VJAS lawyer Vinod Tiwari told HT, "Our petition demands compensation of Rs 5 lakh for the injured who are seriously hurt in their kidneys and stomach. And Rs 10 lakh for Ghugul's family - his parents are aged, and he has 3 daughters, with the family in a desperate situation. We also want the official's responsibility for the firing to be charged, and prosecuted, including for murder."
Thool said the commission's investigation take 2-3 months and the government recommended to act as per its findings, even prosecute the officials if necessary.
Yavatmal SP Abdul Rehman told HT that the incident was unfortunate but unavoidable: "14 officials and constables were locked up in a building and the mob, consisting of farmers joined by students and anti-social elements, was about to set it on fire.
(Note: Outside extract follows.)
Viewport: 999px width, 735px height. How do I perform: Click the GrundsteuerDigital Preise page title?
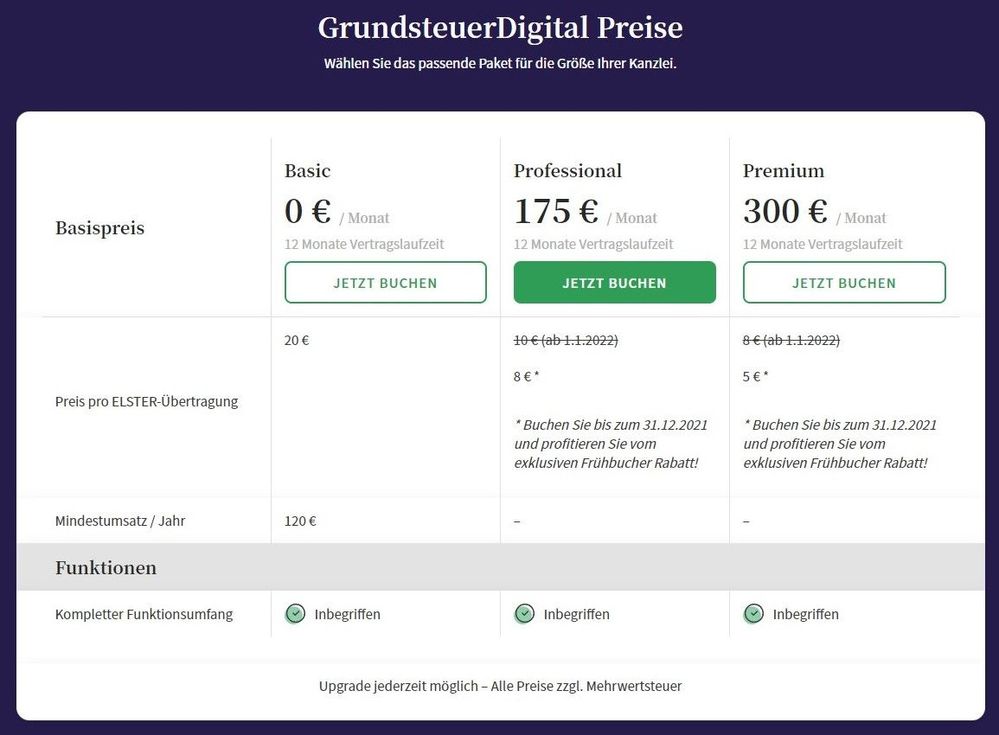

We had to resort to the firing in order to save human lives and public property."
Rehman added, "26 rounds were fired, but only one death took place and a few injuries. This shows that police fired in a controlled manner despite the violent situation."
Ajay Dandekar, who authored a 2005 inquiry for the Bombay High Court into farmers suicides in Vidarbha over 2400 farmers have killed themselves since 2001 in the face of mounting debts and plummeting cotton prices_said, "The incident is a wake-up call for the government and society that Vidarbha's peasantry is in a deep crisis. The farmers have very basic aspirations but even these are not being met…they are looking at death."
Tiwari added, "The bigger problem is that the RR Patil and Vilasrao Deshmukh government are out of touch with the cotton farmers desperation. We hope MSHRC's action will help address that."